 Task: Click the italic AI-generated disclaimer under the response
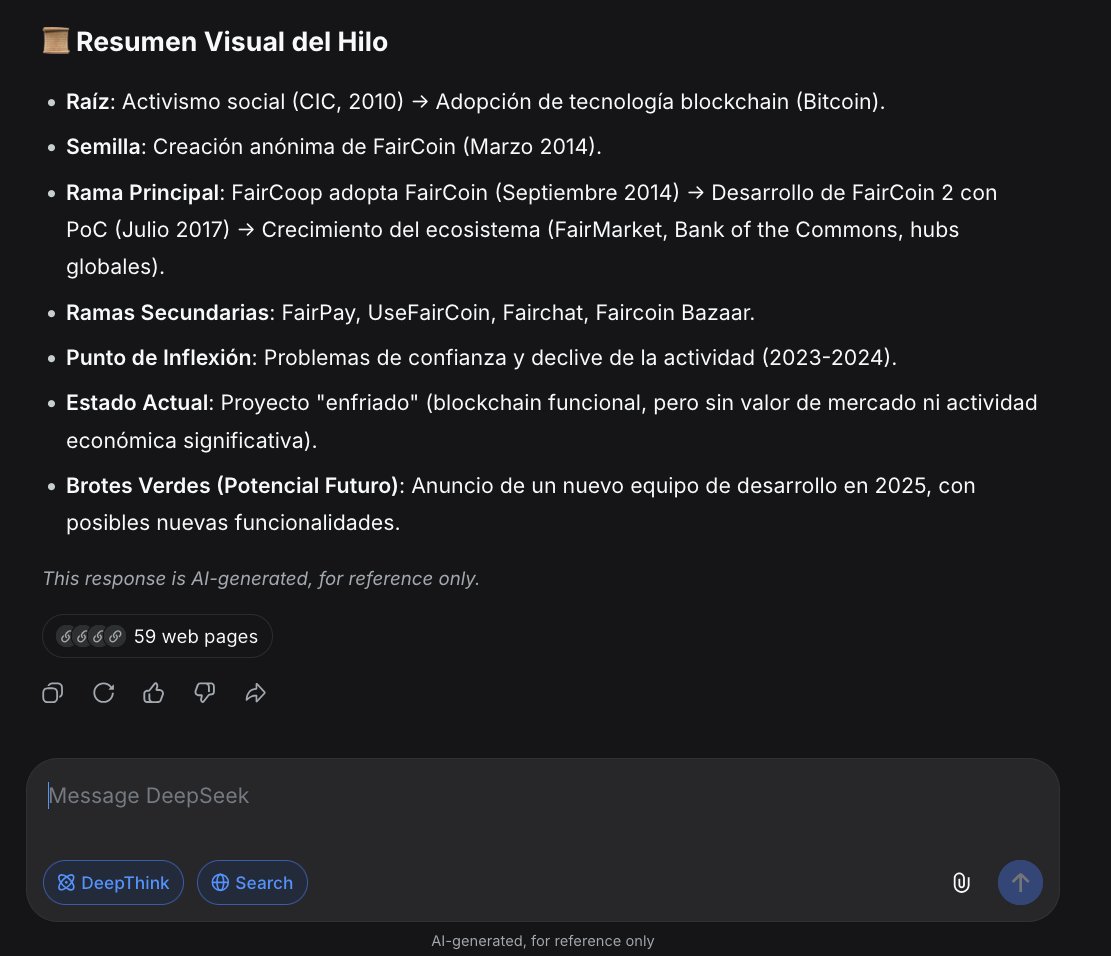tap(261, 579)
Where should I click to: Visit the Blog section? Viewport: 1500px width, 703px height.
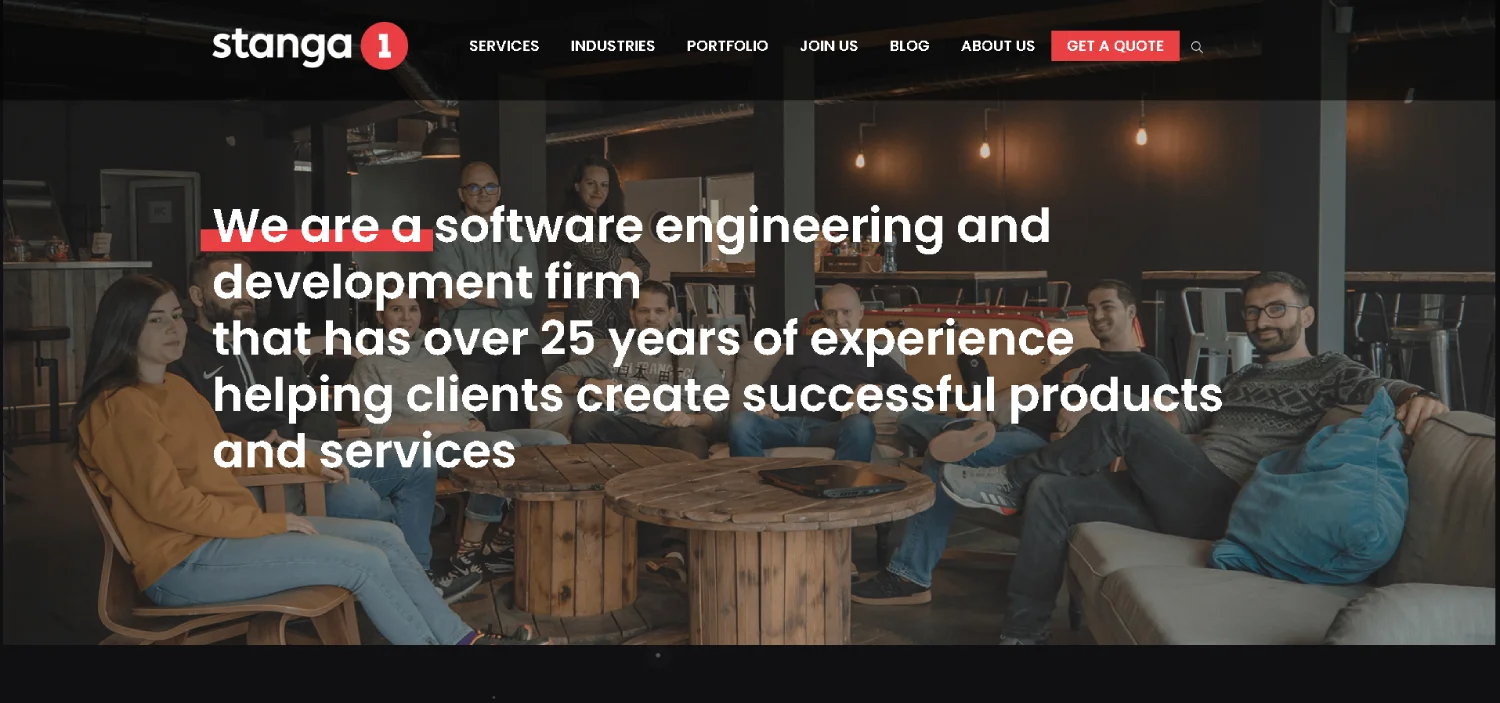[909, 46]
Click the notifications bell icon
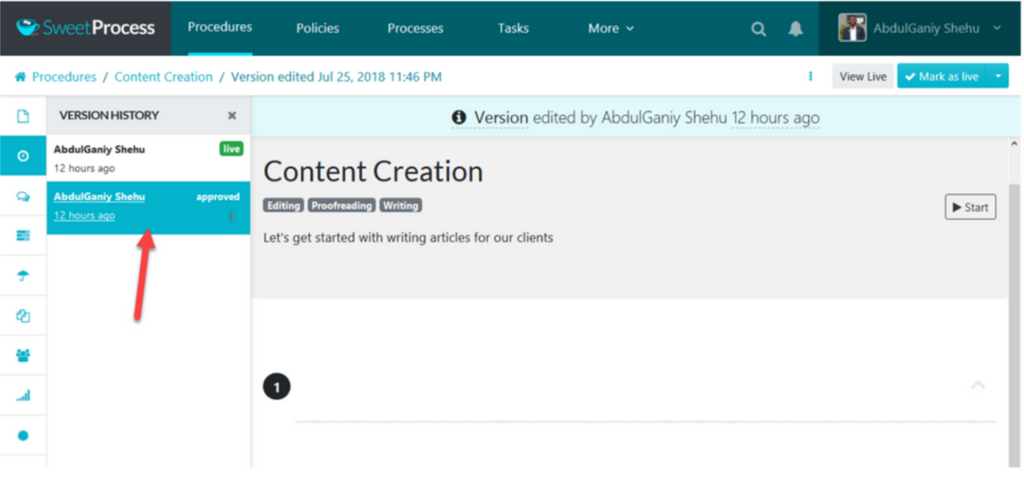The width and height of the screenshot is (1024, 482). point(795,29)
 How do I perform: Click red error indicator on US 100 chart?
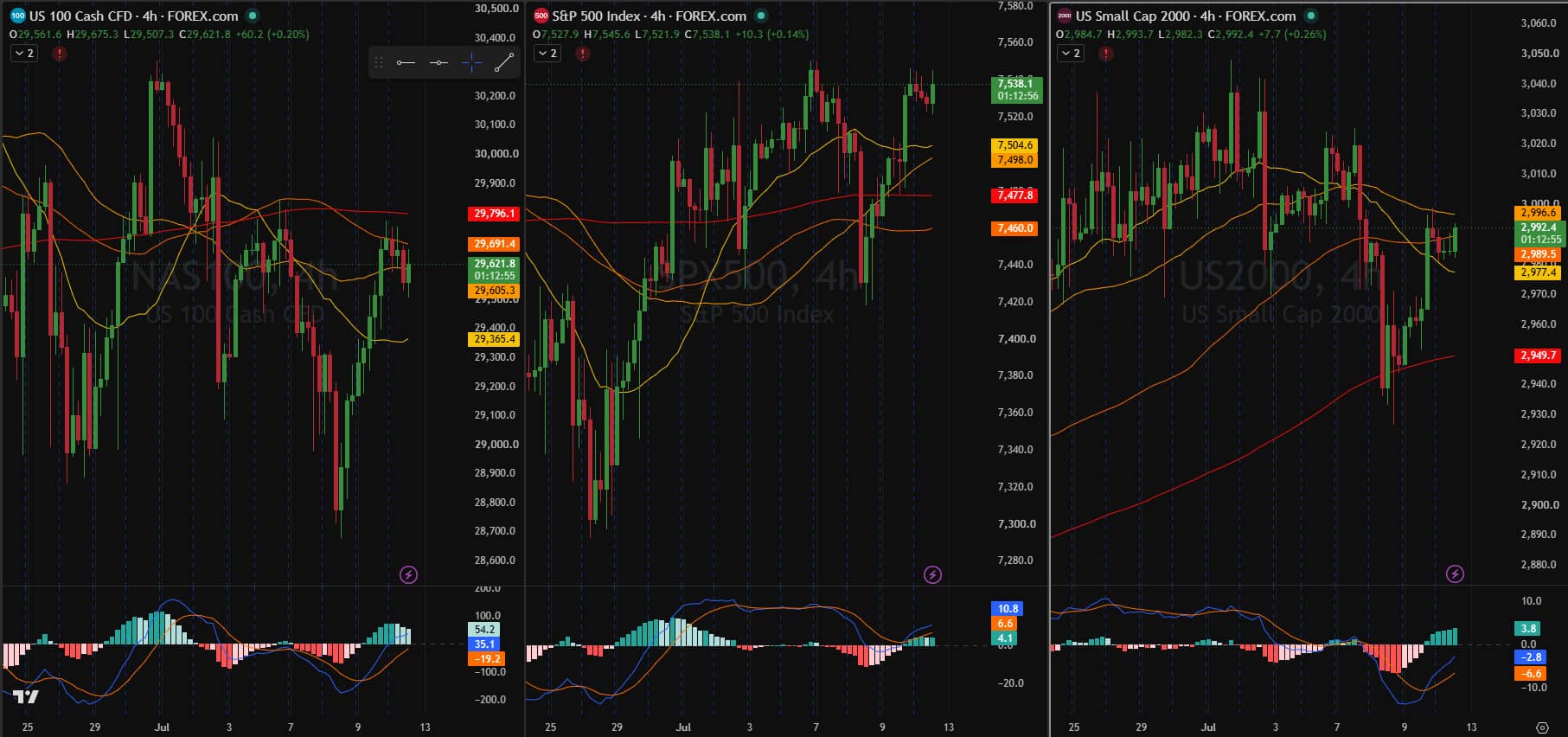59,54
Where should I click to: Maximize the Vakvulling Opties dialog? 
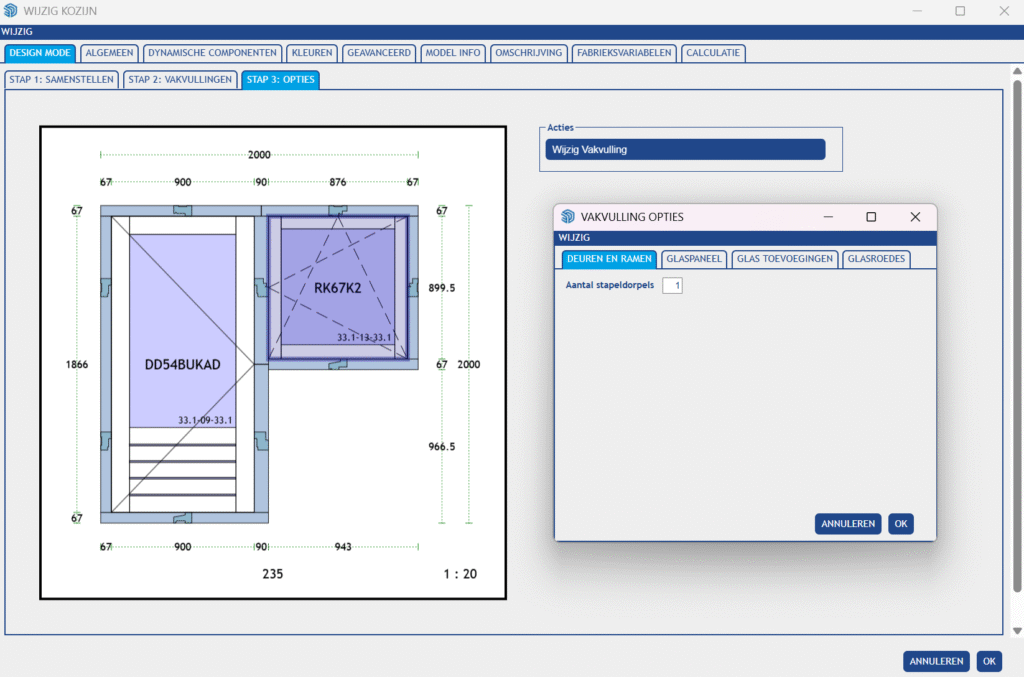(x=870, y=217)
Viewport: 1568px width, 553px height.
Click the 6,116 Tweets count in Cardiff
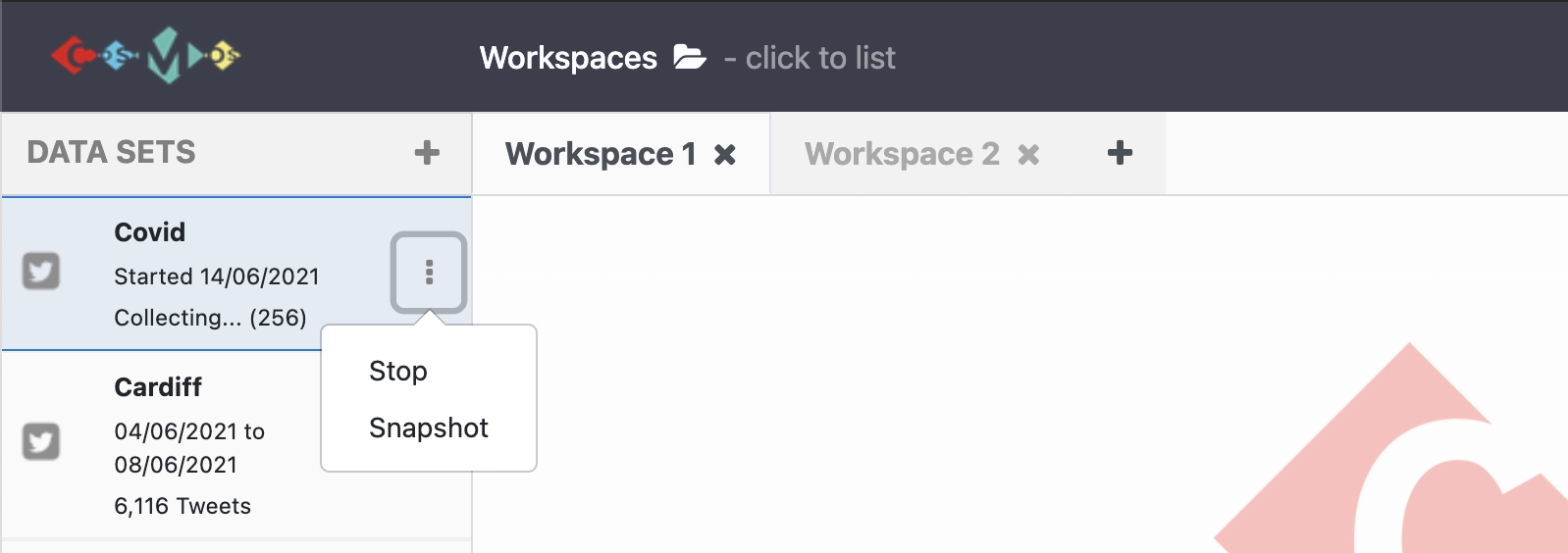click(183, 506)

PROBLEM TO SOLVE » Repeat the line that contains "Where should I click to: Maximize" and each line after it, through the last line of the listing, exactly and alone; pictures stay out of the repeat.

RESPONSE TO THE TASK »
Where should I click to: Maximize the Vakvulling Opties dialog? 
(x=870, y=217)
Viewport: 1568px width, 553px height.
Click the 6,116 Tweets count in Cardiff
click(183, 506)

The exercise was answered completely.